- [Required task]: Format the records as a two-column CSV with the columns input and output, one row per record, starting at the beginning of the records and stopping after the line that contains "The height and width of the screenshot is (868, 1389).". Put each field in quotation marks, replace any line breaks inside a field with spaces, and leave the pictures out.

- [Given data]:
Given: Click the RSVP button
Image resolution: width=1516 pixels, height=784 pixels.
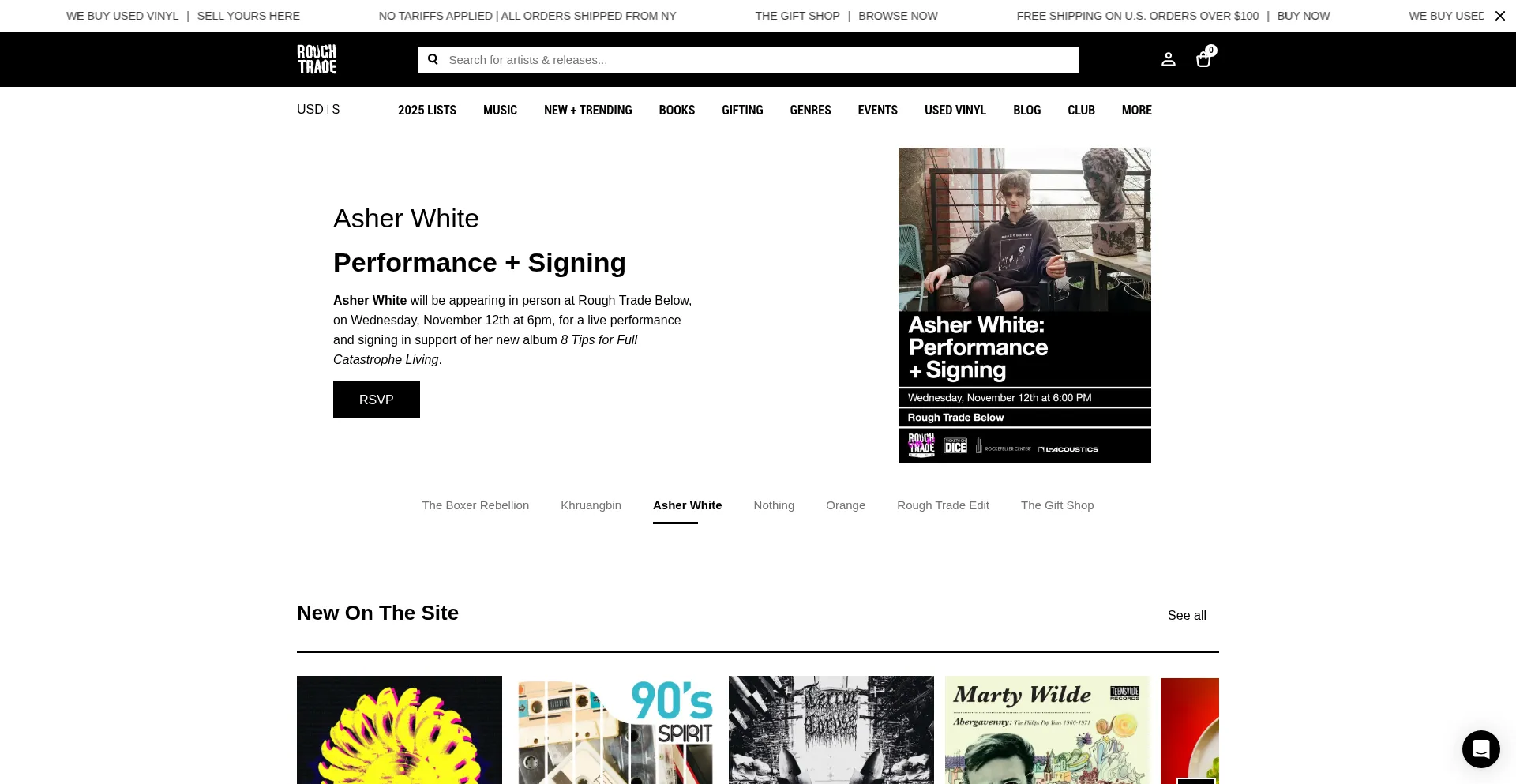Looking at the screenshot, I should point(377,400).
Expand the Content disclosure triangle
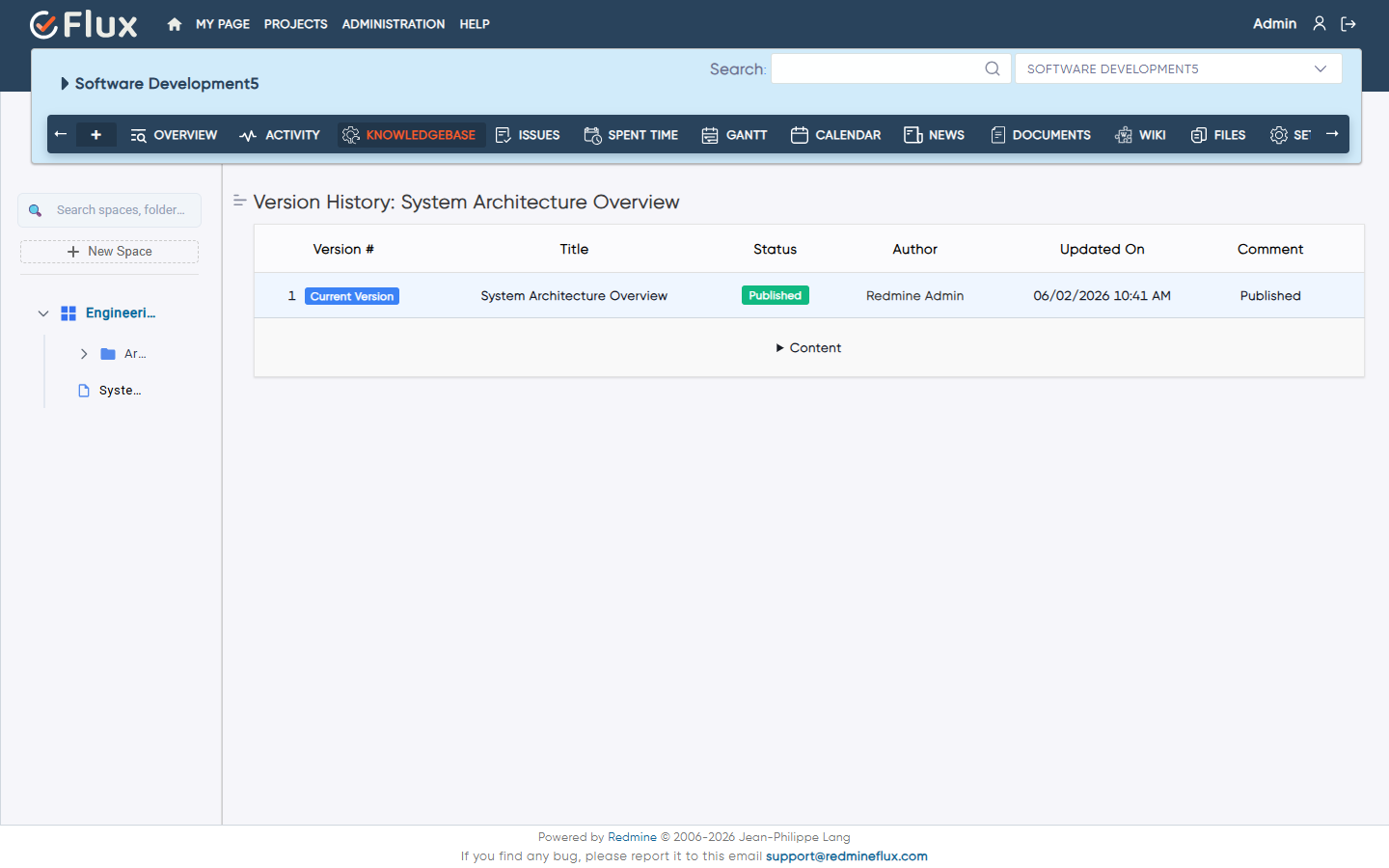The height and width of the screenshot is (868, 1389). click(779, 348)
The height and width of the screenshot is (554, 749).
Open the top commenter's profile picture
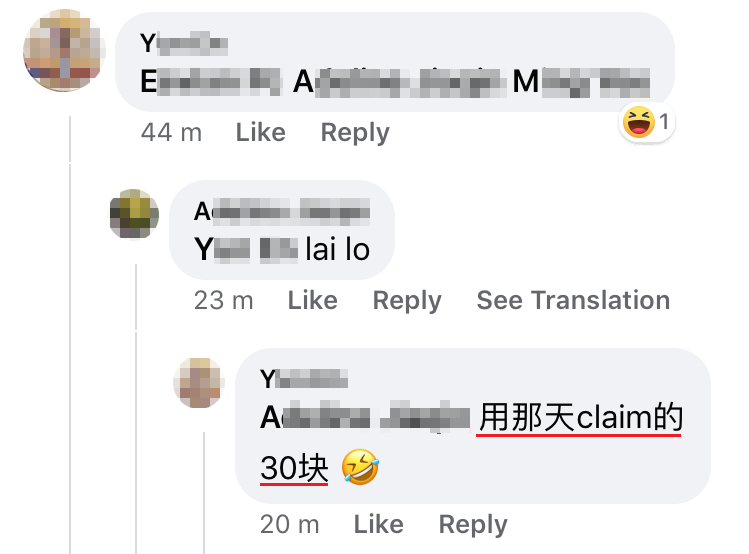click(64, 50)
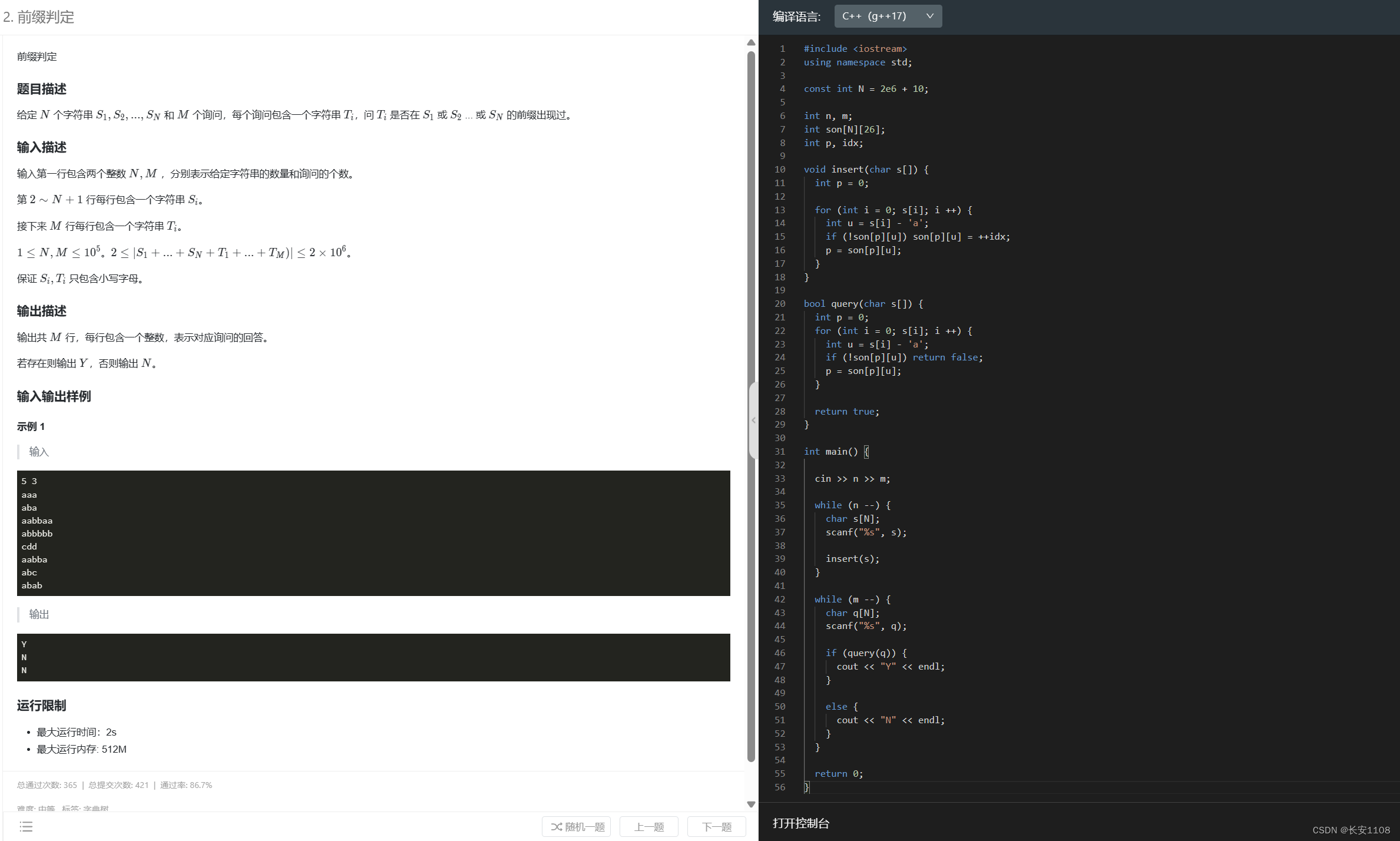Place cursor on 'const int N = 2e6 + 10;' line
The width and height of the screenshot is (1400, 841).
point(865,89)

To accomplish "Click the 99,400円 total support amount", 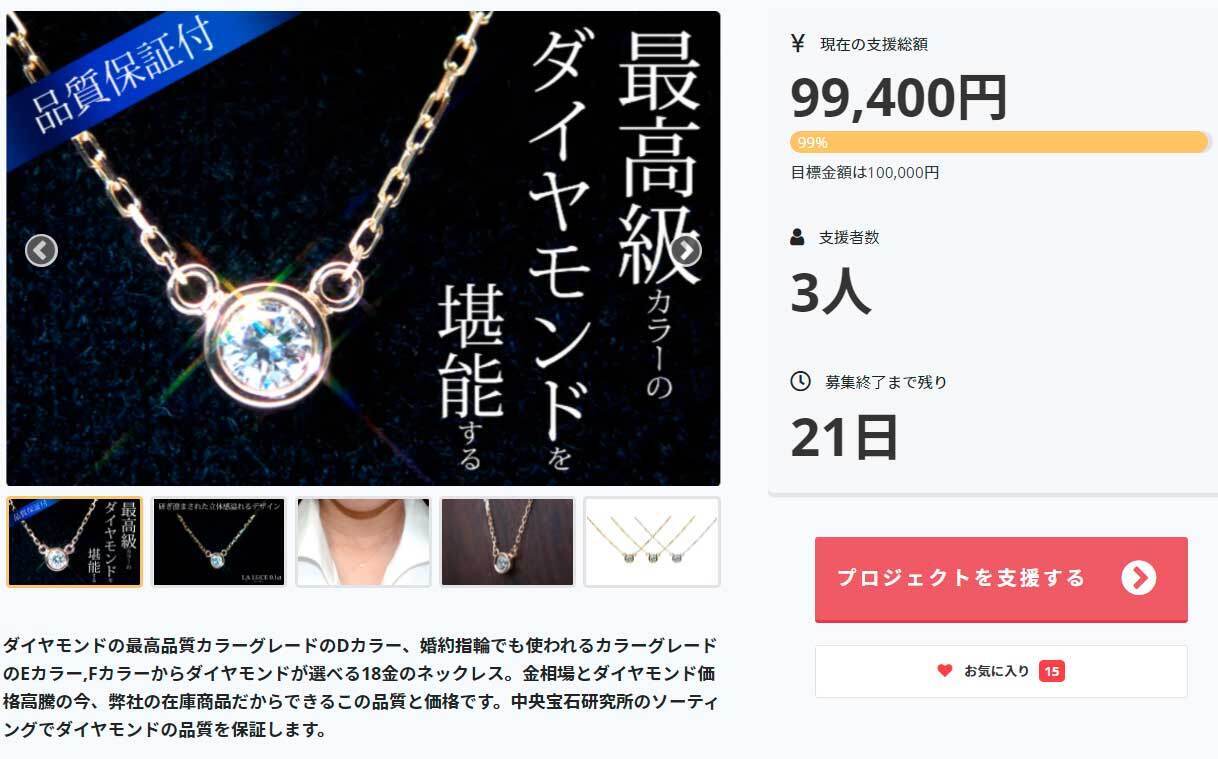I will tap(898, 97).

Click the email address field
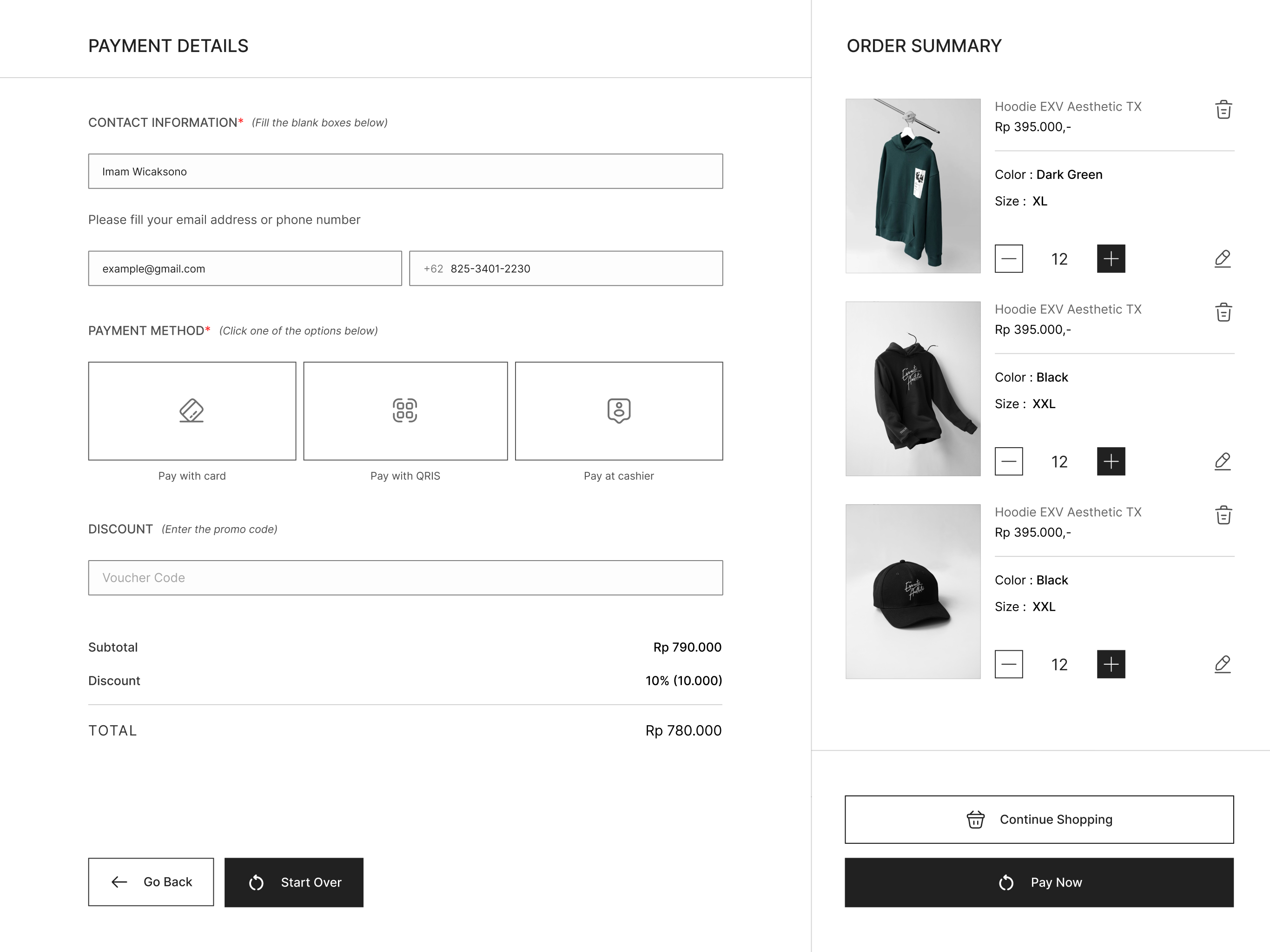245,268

- [Problem solution]:
input,output
"Given: Click the RSVP button Image resolution: width=1516 pixels, height=784 pixels.","Looking at the screenshot, I should point(377,400)."
"Expand the Content disclosure triangle","The height and width of the screenshot is (868, 1389). click(779, 348)"